Je vous dirais que la noblesse est une question de cœur. Pour ce qui est de la noblesse de cour, c'est bien simple: on ne devient pas noble, on naît noble. Seize quartiers de noblesse, voilà ce qu'il faut au minimum pour entrer dans ce cercle fermé. Vous auriez beau avoir le talent de Michel-Ange, de Ronsard et de Beethoven réunis, si vous ne pouvez faire étalage de ces seize quartiers de noblesse, vous ne pouvez avoir accès à aucun grand salon de Vienne. C'est absurde, mais c'est ainsi. Voilà pourquoi l'aristocratie de Vienne me déteste tant: je me suis, très jeune, affranchie de ces règles idiotes, et j'ai attiré auprès de moi les gens que je trouvais agréables.
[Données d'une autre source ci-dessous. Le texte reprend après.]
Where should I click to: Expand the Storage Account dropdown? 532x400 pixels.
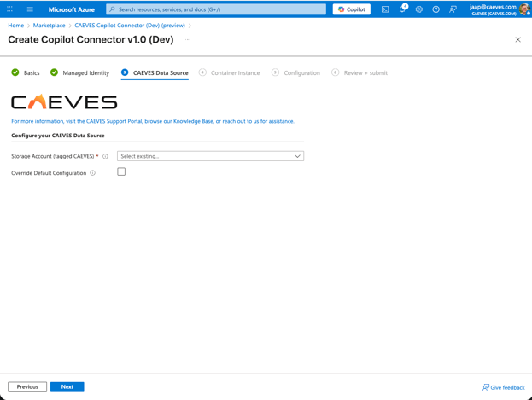pyautogui.click(x=210, y=156)
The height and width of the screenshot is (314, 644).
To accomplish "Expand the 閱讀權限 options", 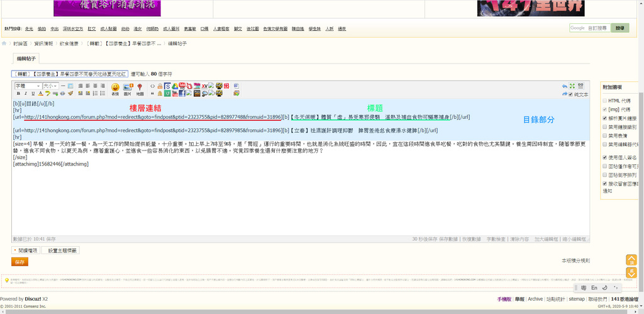I will pyautogui.click(x=26, y=250).
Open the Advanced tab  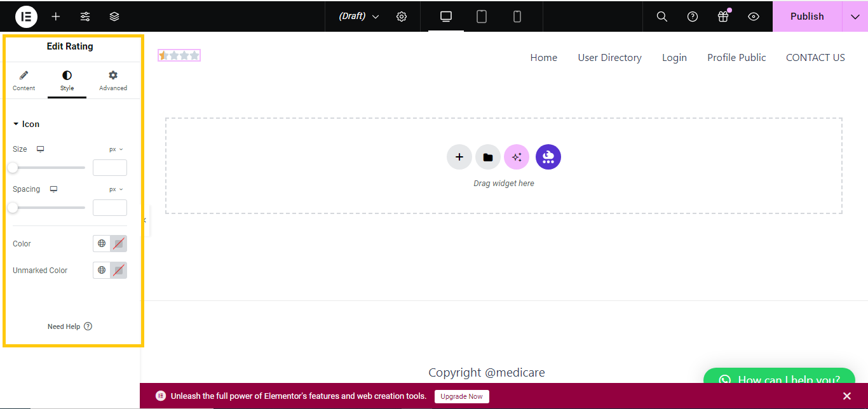tap(113, 81)
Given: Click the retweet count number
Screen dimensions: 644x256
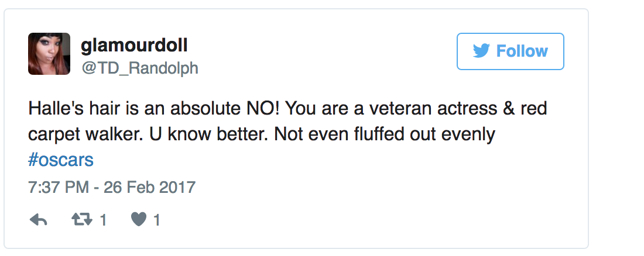Looking at the screenshot, I should click(x=103, y=220).
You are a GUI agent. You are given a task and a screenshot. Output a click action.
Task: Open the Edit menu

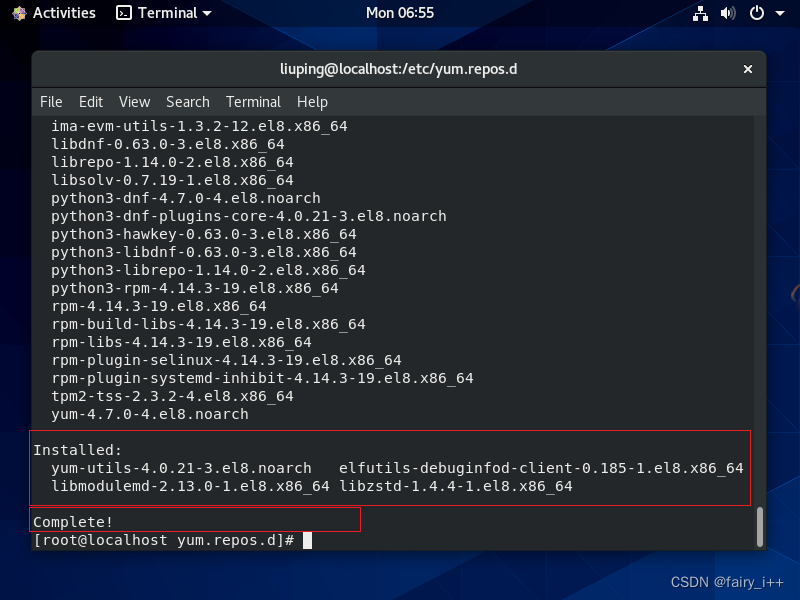click(90, 101)
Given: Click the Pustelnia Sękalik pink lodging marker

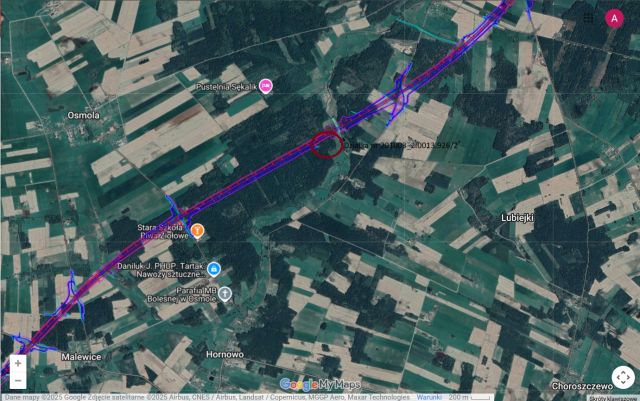Looking at the screenshot, I should coord(266,86).
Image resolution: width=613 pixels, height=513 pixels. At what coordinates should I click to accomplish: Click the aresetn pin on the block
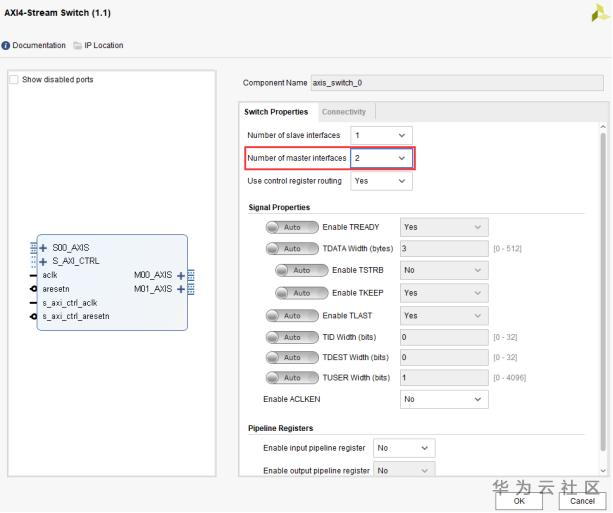[x=33, y=288]
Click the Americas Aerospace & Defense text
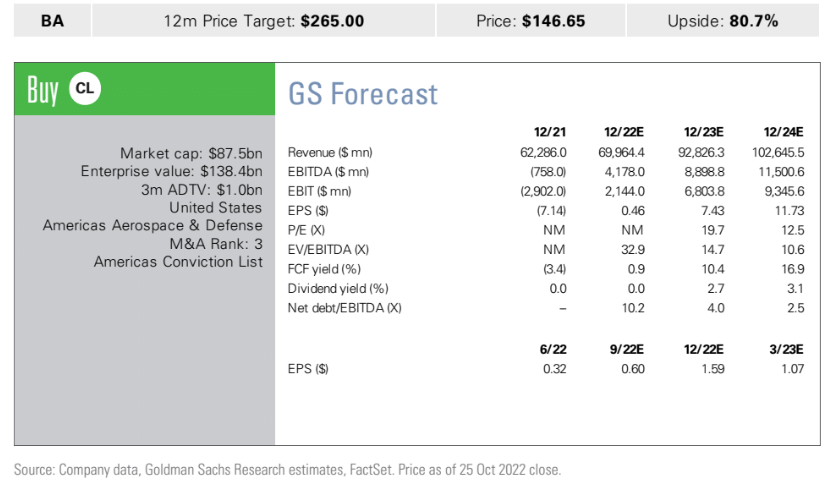Viewport: 833px width, 493px height. 152,226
Évidemment, j'y allais tout de même à pas prudents, et je fréquentais ces gens ordinaires habituellement lorsque j'étais en voyage, en Angleterre ou ailleurs. J'ai osé inviter comme professeur de hongrois un simple journaliste, Max Falk, juif de surcroît; j'ai cru que les vieilles archiduchesses allaient toutes mourir d'apoplexie dans la semaine!
 
Dans ma vie, au cours de mes pérégrinations, j'ai rencontré des nobles méprisables, et des gens du voyage dont le cœur était aussi grand qu'une cathédrale. Je partage votre indignation devant ces questions de classes qui, si je vous comprends bien, perdurent encore à votre époque. Et dire que je croyais que mon XIXe siècle et son aristocratie corrompue avaient l'apanage du paraître avant l'être! L'humain a décidément encore un long chemin à parcourir avant d'arriver à ce qu'on appelle l'égalité.